Tagged Documents

Note: The original PDF should be used for entry and verification.

Parsers used to load the questionnaire into Archivist: parse_ncds_capi_txt and archivist_insert.

This method involves colour-coding the questionnaire elements and adding additional information about response domains, conditions, and loops in Word, and then labelling the colour-coded elements in Excel. Microsoft Word often becomes slow and glitchy when handling large documents, so save each section of the questionnaire in separate Word documents and combine them at the end once each section has been verified.

Copy and paste the questionnaire from the PDF into Word.
Remove “junk” from the questionnaire (e.g., help screens, derived variables, page numbers) and any line breaks or formatting errors that may have been introduced in the copy-and-paste process.
Colour code the elements of the questionnaire (e.g., change the font colour of all the code lists to yellow).
1. Brown = question label
2. Green = question literal
3. Red = instruction
4. Yellow = code list
5. Orange = response domain
6. Black = statement label
7. Pink = statement
8. Light blue = sequence
9. Dark blue = condition label
10. Purple = condition text
11. Grey = loop
  1. Whilst doing the colour-coding, move the question labels to a separate line before the question literal, and add labels for the other constructs also on a separate line before the construct (e.g., add condition labels to the line above the condition text, add statement labels to the line above the statement).
Tidy up the questionnaire (i.e., group all the instructions together; check for repeated labels and re-label accordingly).
Add information about the response domains. Format: Label,Type,Type 2,Format,Min,Max. See the readme on GitLab for formatting examples.
Add information about loops. Format: {label, _variable, start value (always “1”), end value (when provided)}. Note that loop whiles are added in Archivist, not at the tagging stage. See the readme on GitLab for formatting examples.
Add the CLOSER condition logic in curly brackets, and a condition label on a separate line above the condition logic. See the readme on GitLab for formatting examples.
Copy and paste the questionnaire into Excel:
1. Add a new column of numbers in ascending order.

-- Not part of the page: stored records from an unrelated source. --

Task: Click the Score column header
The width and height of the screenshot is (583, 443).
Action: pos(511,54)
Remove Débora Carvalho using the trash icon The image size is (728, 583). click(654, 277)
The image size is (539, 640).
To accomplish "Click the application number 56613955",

2. Filter the text by colour so it is grouped together by colour.
3. Add a new column for the element tags.
4. Tag the elements (e.g., add "question label" to the tags column for all the brown text, add "question literal to the tags column for all the green text, etc.).
5. Sort the numbered column ascending and apply it to all the text so that it is back in the order of the questionnaire.

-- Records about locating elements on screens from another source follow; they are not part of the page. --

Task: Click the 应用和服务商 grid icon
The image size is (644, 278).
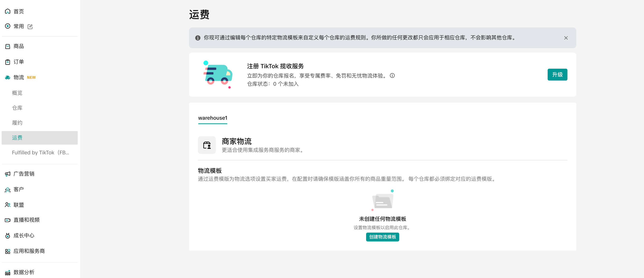Action: click(x=8, y=251)
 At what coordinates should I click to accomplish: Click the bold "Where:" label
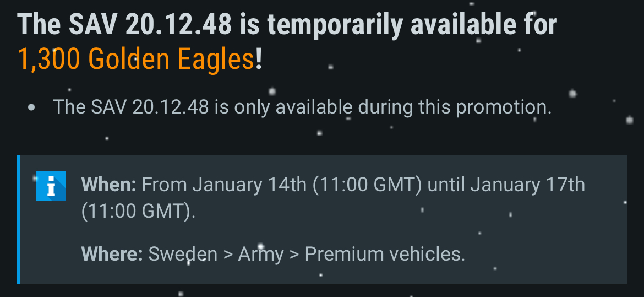point(112,254)
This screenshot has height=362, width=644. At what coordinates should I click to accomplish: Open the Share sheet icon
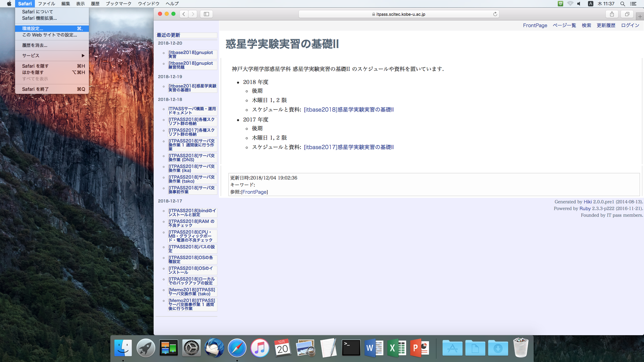point(612,14)
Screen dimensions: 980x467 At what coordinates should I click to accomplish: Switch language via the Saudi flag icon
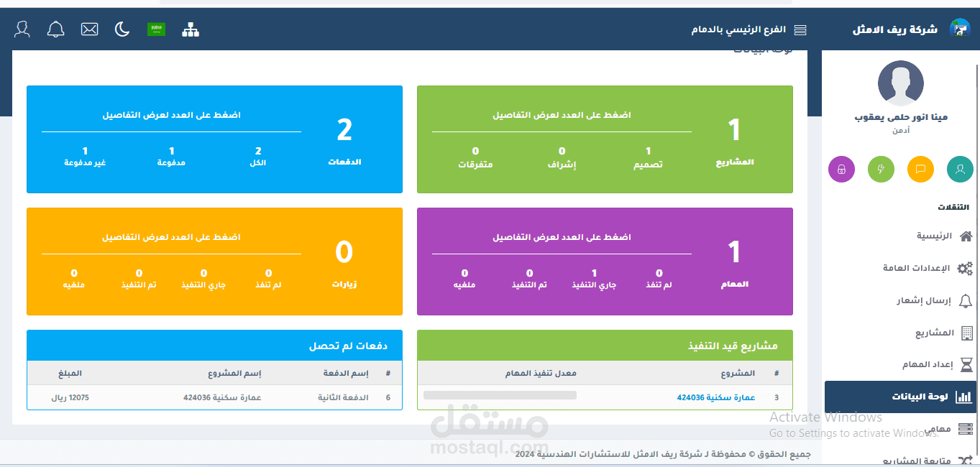tap(157, 29)
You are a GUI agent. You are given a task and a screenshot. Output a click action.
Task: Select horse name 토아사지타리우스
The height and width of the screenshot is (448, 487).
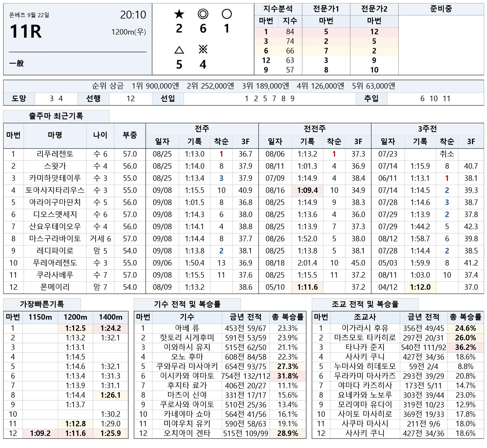[55, 190]
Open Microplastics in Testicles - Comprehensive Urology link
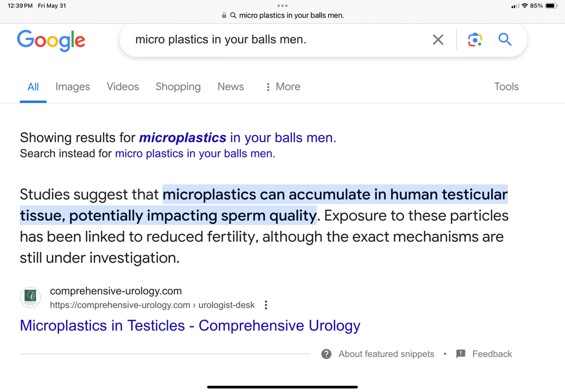Screen dimensions: 565x392 click(190, 326)
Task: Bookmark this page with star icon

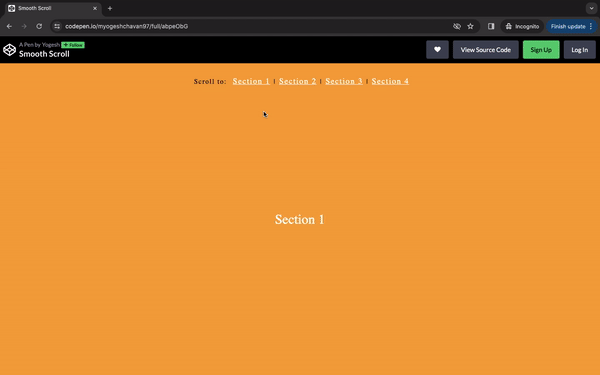Action: click(470, 26)

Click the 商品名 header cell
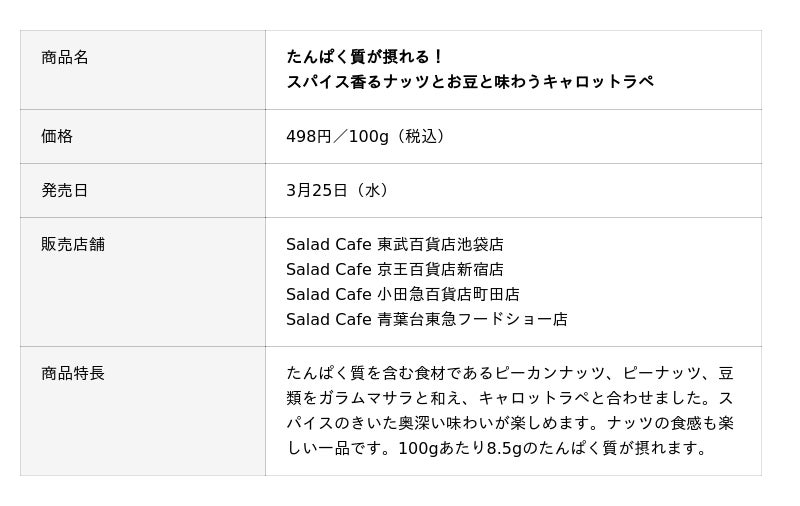[x=65, y=58]
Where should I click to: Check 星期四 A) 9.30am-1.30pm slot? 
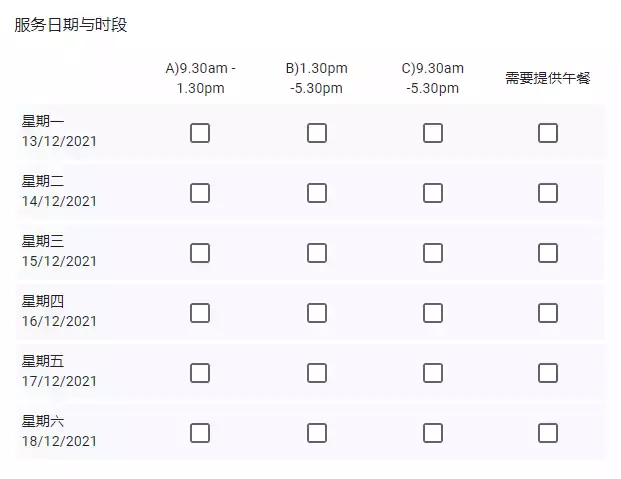[x=200, y=313]
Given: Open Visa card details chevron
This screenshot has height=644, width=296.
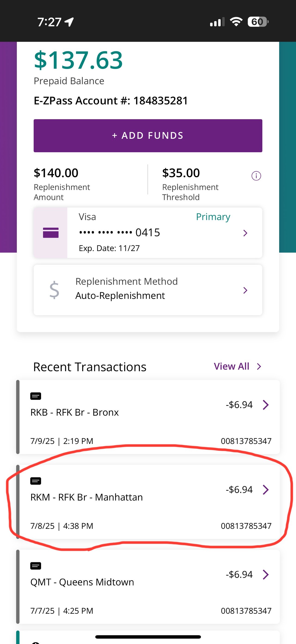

Copy and paste the questionnaire back into Word using the text-only option. Save the document as a .txt file.
Send Becky the .txt file to parse the questionnaire into Archivist.

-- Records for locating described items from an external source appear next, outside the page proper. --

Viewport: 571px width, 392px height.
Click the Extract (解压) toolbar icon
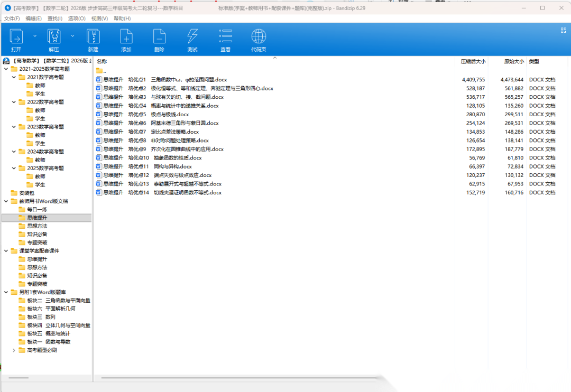(54, 36)
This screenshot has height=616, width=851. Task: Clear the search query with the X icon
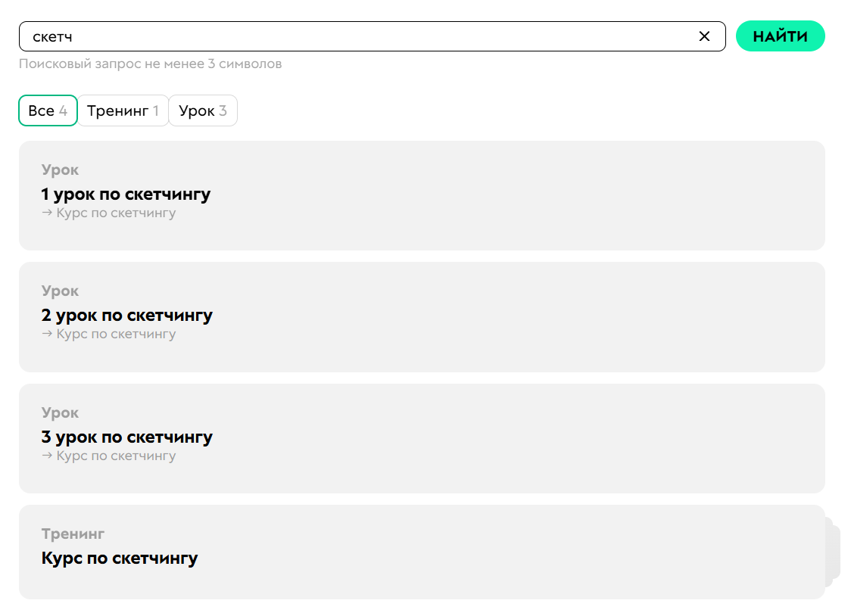tap(704, 36)
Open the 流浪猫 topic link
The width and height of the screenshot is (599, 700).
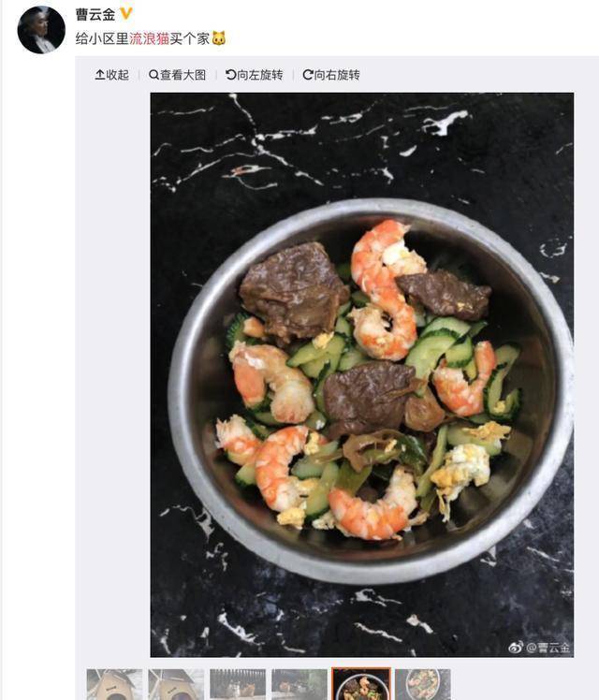[149, 39]
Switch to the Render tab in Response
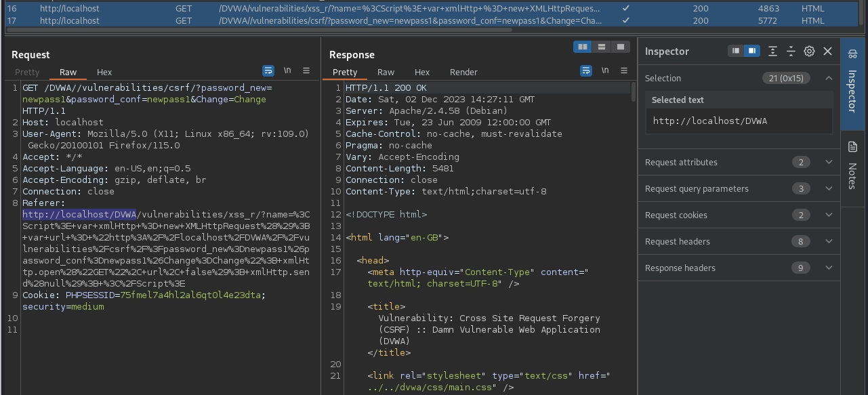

1. Open the parse_ncds_capi_txt GitLab page and upload the tagged questionnaire document to the tagged_input folder, deleting the existing file once the new one has been uploaded.
2. Run the GitLab pipeline, which will generate an XML file.
3. Run the XML file through archivist_insert.
4. Download the XML and import it into staging or build Archivist, ensuring that the questionnaire name and agency are correct.
5. Do a quick check to make sure it looks reasonable (see Checking parsed questionnaires before editing), and then load into the correct instance of Archivist.
Nest the questionnaire in Archivist as it is parsed in flat, add in the loop whiles (if there are any), and check for errors before it is passed on for verification.